The syndrome of intestinal bacterial overgrowth or overgrowth is also known under the name of small intestinal bacterial overgrowth (SIBO) in English. Still unrecognized, it often overlaps or is often associated with irritable bowel syndrome, with which it shares many symptoms. Some research suggests that SIBO is present in 80% of cases where there is irritable bowel syndrome.e.
It is one of the most common causes of malabsorption. We speak of bacterial overgrowth syndrome when the number of bacteria present in the small intestine is greater than 105bacteria / mL. The problem is not with the quality of the bacteria, but rather with having too many normal bacteria in the wrong place. By multiplying in the small intestine, these bacteria, which feed on carbohydrates, produce gases which could cause various symptoms.
The concentration of bacteria in the gut is maintained by various factors such as movement of intestinal contents (peristalsis), stomach acid production and mucus. In individuals with Bacterial Gut Overload Syndrome, some of these factors may be altered which allows gut bacteria to proliferate and leads to malabsorption of ingested nutrients and other symptoms.
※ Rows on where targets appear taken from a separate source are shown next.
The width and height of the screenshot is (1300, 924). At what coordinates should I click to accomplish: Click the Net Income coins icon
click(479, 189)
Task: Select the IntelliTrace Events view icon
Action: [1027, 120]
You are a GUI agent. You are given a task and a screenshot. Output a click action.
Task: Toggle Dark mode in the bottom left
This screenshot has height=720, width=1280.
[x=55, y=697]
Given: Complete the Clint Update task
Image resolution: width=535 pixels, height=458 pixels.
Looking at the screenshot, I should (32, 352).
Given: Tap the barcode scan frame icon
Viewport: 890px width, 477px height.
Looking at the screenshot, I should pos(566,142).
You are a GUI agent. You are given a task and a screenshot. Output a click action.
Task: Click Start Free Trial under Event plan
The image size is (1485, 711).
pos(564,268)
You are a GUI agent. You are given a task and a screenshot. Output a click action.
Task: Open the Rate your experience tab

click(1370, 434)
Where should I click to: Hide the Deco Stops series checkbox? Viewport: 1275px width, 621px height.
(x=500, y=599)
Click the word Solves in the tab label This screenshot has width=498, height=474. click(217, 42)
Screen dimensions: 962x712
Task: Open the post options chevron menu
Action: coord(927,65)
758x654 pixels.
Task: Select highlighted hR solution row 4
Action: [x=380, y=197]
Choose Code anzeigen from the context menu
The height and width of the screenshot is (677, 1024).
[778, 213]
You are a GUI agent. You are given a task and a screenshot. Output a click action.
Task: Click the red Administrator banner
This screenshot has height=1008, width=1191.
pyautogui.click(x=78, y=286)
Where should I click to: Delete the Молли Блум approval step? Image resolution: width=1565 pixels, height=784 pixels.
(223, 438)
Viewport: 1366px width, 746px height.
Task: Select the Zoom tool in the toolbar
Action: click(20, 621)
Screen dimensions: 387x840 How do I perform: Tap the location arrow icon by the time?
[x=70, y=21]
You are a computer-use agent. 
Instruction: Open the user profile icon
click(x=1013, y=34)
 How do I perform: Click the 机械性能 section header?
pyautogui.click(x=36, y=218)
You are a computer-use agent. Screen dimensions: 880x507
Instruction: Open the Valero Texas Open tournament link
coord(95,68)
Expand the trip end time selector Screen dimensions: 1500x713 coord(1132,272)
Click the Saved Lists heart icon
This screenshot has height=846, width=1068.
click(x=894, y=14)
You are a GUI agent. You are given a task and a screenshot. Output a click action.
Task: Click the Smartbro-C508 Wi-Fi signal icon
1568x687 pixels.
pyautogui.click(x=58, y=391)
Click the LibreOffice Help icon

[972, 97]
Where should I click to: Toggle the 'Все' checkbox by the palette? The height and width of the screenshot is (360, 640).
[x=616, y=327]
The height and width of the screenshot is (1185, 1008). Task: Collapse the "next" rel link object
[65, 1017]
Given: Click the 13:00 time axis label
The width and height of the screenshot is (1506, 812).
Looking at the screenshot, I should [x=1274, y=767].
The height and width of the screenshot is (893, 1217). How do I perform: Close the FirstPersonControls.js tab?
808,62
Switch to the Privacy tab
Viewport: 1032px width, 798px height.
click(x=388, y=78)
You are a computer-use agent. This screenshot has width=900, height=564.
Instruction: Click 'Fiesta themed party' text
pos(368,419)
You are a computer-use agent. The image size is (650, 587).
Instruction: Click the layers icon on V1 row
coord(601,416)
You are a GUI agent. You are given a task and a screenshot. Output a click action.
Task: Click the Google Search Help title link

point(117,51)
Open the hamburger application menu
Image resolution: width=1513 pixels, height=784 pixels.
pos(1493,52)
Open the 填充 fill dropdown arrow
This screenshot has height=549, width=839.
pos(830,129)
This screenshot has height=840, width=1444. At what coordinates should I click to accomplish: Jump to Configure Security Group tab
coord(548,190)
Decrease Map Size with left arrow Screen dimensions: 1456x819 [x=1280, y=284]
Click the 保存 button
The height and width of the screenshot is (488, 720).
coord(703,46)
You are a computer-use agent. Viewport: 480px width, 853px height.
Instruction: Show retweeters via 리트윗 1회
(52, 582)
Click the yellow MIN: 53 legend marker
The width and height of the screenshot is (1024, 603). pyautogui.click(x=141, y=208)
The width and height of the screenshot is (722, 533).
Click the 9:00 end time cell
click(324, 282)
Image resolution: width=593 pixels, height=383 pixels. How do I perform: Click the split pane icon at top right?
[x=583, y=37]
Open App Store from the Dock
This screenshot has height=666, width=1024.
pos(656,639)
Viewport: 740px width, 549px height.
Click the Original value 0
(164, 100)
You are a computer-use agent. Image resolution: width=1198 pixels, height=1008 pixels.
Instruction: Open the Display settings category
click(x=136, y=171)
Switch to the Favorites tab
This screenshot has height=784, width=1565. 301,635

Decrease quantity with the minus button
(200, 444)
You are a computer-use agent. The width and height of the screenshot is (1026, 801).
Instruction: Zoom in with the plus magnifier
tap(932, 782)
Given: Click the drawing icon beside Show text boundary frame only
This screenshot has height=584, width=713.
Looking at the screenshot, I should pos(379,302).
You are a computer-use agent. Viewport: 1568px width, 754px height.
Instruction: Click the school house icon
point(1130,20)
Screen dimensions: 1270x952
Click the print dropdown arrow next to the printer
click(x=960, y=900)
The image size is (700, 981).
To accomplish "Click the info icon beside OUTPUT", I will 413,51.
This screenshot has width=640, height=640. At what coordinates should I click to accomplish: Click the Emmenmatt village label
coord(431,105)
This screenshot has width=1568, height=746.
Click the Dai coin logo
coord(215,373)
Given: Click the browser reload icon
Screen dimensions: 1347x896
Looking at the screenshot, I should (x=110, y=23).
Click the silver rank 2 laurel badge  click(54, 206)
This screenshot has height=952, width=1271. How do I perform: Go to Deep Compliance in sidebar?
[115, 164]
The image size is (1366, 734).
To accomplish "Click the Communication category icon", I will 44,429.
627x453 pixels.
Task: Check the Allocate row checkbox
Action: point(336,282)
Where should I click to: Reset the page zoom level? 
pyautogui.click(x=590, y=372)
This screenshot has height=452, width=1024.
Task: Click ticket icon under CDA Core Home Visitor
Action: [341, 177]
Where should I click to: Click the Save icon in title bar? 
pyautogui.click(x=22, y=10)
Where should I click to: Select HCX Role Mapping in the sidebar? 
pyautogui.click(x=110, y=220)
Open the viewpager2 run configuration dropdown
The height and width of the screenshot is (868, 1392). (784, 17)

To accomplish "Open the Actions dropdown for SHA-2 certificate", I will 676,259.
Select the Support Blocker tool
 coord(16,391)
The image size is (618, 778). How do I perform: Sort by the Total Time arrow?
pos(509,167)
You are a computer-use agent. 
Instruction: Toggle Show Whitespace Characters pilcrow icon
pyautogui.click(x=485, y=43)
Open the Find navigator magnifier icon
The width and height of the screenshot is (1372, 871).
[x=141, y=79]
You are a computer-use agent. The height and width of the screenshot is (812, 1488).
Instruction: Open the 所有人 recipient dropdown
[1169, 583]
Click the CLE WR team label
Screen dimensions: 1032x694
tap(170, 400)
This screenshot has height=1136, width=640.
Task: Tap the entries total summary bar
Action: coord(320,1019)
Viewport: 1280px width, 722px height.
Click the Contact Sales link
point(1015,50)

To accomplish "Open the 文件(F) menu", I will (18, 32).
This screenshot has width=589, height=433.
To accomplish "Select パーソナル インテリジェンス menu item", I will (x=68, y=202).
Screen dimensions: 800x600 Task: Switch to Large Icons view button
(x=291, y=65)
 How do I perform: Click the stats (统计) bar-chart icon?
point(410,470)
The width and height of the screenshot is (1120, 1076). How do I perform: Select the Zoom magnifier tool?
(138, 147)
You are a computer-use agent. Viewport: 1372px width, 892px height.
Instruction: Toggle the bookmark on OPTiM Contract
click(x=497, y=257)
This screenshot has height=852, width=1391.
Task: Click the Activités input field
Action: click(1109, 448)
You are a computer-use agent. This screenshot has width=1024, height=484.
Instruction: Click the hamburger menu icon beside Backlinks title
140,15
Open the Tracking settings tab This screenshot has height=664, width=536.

The cause of intestinal bacterial overgrowth syndrome is not yet clear.
It could be caused by disorders that decrease or slow down the movement of intestinal contents, reduce the passage of excess bacteria and therefore allow certain bacteria normally present in the intestine to proliferate. The causes of this syndrome could be grouped into 4 categories:
They can occur during long-term treatment with proton pump inhibitors (often prescribed to relieve gastric reflux).
Anomalies and / or anatomical changes in the stomach and / or small intestine
They can be caused by diseases such as diverticulosis or occur after surgery such as gastrectomy.
Bowel movement disorders
They can be caused by different diseases like scleroderma, diabetes mellitus, chronic pancreatitis, hypothyroidism, etc. This is because diabetes is the most common cause of slow bowel movements.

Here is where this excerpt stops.